課題: JESD204規格についての抜粋によると、リビジョンBのJESD204Bは何年にリリースされたか。

読解用抜粋:
*-*-*

現在、多くの業界では、データ集約型のアプリケーションが広く使われるようになっています。その結果、ペイロード・データをより高速かつ効率的にやり取りする方法が強く求められるようになりました。例えば、5Gに対応する通信ネットワークでは、システムのインフラと接続用のコンポーネントにおいて、非常に広い帯域幅が使用されます。また、航空宇宙/防衛の分野では、レーダー・アプリケーションや複雑なデータ解析装置において、より多くの情報をより短時間で処理できるようにすることが求められます。加えて、急速に拡大する帯域幅に対応してテストや解析を実施できるようにするためには、従来よりも高速で高機能な試験装置が必要になります。
このように、データ通信については、常に速度の向上が求められます。そうした状況を受けて、JEDEC(JEDEC Solid State Technology Association)は、JESD204規格の最新版として、JESD204Cを策定しました。JESD204は、データ・コンバータ(A/DコンバータとD/Aコンバータ)とロジック・デバイスの間の高速シリアル・リンクについて定めたものです。2011年にリリースされた同規格のリビジョンB(JESD204B)は、シリアル・リンクのデータ・レートを12.5Gbpsにまで引き上げました。それにより、当時のデータ・コンバータをベースとするアプリケーションの帯域幅の要件を満たすと共に、パワー・サイクル間の確定的遅延(Deterministic Latency)を保証しました。最新のリビジョンであるJESD204Cは、この流れを汲んだものであり、2017年の終盤にリリースされました。マルチギガビットに対応する次世代のデータ処理システムを含めて、データ・コンバータをベースとするアプリケーションで求められる、より高い性能の要件に対応しています。JESD204Cの小委員会は、この新しいリビジョンの策定にあたって、以下のような目標を定めました。

*-*-*

記録データ:
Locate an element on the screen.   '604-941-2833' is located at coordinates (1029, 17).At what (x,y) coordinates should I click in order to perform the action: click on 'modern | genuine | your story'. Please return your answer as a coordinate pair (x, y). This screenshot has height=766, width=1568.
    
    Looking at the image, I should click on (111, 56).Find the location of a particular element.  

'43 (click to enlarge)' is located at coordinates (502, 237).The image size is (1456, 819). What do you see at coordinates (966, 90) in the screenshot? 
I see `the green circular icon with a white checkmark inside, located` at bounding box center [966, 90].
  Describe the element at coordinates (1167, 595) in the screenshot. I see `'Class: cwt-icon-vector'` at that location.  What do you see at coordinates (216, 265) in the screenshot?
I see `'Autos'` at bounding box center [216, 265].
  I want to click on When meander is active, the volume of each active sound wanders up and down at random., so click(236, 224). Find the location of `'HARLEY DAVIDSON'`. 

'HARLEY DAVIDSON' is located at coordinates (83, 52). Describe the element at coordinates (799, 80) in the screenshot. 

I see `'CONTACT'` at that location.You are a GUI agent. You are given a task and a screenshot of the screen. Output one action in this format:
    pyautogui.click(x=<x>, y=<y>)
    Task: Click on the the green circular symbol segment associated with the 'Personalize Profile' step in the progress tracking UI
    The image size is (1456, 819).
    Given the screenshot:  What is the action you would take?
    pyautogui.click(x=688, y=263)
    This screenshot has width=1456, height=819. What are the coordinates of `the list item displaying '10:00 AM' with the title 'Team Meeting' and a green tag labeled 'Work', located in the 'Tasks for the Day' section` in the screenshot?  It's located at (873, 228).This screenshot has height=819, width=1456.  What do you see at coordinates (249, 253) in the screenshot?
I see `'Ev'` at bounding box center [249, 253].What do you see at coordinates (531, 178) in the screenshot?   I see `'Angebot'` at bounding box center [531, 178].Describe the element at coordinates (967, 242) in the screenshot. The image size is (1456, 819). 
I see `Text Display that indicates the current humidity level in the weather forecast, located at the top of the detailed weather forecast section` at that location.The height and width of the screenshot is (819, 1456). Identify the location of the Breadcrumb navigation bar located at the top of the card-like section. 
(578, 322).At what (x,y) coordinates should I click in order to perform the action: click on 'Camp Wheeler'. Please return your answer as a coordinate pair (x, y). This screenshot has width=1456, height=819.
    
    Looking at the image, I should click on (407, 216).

*-*-*

課題の出力: 2011年。